I am doing NER using Bert Model. I have encountered some words in my datasets which is not a part of bert vocabulary and i am getting the same error while converting words to ids. Can someone help me in this?

Below is the code i am using for bert.

df = pd.read_csv("drive/My Drive/PA_AG_123records.csv",sep=",",encoding="latin1").fillna(method='ffill')

!wget --quiet https://raw.githubusercontent.com/tensorflow/models/master/official/nlp/bert/tokenization.py

import tensorflow_hub as hub
import tokenization
module_url = 'https://tfhub.dev/tensorflow/bert_en_uncased_L-12_H-768_A-12/2'
bert_layer = hub.KerasLayer(module_url, trainable=True)

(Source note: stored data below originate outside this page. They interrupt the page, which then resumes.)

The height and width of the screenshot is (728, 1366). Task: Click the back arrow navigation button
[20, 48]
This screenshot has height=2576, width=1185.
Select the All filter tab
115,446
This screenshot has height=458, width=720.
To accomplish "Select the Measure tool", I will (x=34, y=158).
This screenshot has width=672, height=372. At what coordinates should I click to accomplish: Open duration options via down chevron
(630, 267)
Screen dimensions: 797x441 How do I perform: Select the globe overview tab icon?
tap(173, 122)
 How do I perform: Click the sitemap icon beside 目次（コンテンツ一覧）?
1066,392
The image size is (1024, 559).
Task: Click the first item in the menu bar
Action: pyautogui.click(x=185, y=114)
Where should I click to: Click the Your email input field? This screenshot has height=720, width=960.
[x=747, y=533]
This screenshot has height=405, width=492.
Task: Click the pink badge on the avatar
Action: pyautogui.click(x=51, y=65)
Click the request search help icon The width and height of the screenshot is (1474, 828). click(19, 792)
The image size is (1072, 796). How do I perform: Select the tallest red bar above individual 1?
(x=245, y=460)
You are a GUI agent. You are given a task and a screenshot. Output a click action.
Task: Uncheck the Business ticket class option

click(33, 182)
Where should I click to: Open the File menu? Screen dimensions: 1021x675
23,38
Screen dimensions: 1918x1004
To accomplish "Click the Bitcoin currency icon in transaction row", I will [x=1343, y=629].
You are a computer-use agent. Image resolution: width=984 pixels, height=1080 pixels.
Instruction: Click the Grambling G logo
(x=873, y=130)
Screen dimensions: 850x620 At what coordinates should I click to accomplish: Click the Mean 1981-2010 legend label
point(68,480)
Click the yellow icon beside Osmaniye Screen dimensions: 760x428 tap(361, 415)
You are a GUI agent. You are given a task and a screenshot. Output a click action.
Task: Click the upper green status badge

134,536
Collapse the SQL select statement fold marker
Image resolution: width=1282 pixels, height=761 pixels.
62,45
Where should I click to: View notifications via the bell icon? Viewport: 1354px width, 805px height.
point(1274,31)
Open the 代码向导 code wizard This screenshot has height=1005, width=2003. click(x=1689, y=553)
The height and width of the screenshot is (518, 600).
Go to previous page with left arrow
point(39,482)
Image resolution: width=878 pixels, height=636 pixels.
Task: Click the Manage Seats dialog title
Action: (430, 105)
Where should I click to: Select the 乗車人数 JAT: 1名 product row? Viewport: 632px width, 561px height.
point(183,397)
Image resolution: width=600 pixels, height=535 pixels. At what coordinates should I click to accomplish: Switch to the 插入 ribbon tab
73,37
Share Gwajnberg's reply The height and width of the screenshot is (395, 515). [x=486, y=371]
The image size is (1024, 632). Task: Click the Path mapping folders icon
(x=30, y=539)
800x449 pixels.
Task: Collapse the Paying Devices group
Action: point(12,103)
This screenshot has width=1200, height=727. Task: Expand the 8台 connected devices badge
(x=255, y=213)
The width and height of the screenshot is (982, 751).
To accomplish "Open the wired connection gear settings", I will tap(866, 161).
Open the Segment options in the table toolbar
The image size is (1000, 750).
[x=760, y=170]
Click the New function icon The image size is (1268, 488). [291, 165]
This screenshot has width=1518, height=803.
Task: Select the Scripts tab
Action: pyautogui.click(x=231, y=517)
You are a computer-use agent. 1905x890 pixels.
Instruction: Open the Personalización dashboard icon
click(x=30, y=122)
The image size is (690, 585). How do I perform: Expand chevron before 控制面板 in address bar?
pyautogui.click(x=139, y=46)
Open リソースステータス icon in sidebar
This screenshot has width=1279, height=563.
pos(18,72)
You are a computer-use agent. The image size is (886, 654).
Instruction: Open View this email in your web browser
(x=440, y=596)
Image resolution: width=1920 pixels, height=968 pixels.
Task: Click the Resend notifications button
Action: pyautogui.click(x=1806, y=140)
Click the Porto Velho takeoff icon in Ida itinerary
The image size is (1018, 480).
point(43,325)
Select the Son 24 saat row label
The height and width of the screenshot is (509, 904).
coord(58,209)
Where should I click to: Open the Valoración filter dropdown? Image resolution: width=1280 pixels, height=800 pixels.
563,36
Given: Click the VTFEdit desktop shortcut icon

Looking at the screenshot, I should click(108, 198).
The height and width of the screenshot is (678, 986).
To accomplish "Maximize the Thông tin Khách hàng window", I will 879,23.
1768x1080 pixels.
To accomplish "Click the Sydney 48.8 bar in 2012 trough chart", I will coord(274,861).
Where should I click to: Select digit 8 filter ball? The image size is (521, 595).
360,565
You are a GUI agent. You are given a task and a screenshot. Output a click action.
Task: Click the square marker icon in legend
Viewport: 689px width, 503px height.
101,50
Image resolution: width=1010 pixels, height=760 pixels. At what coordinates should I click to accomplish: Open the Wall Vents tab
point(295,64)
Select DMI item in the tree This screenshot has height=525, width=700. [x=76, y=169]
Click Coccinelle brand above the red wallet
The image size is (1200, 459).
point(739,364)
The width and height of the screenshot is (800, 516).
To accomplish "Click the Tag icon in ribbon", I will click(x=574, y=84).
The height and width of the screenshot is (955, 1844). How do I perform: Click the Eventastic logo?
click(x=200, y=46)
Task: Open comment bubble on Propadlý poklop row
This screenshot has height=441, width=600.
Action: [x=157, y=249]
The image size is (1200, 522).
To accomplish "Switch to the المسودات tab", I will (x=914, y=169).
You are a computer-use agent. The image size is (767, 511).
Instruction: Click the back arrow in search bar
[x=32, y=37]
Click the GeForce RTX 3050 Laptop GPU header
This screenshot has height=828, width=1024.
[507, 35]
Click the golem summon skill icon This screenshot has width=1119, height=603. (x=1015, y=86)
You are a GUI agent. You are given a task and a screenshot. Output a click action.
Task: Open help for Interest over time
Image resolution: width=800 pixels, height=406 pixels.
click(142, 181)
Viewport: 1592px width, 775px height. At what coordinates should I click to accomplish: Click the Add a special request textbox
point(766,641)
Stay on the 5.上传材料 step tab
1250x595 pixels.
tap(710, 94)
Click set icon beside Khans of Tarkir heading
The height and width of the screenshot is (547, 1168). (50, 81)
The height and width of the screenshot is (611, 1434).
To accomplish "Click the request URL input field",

vocab_file = bert_layer.resolved_object.vocab_file.asset_path.numpy()
do_lower_case = bert_layer.resolved_object.do_lower_case.numpy()
tokenizer = tokenization.FullTokenizer(vocab_file, do_lower_case)

tokens_list=['hrct',
 'heall',
 'government',
 'of',
 'hem',
 'snehal',
 'sarjerao',
 'nawale',
 '12',
 '12',
 '9999',
 'female',
 'mobile',
 'no',
 '1155812345',
 '3333',
 '3333',
 '3333',
 '41st',
 '3iteir',
 'fillow']

max_len =25
text = tokens_list[:max_len-2]
input_sequence = ["[CLS]"] + text + ["[SEP]"]
print("After adding  flasges -[CLS] and [SEP]: ")
print(input_sequence)


tokens = tokenizer.convert_tokens_to_ids(input_sequence )
print("tokens to id ")
print(tokens)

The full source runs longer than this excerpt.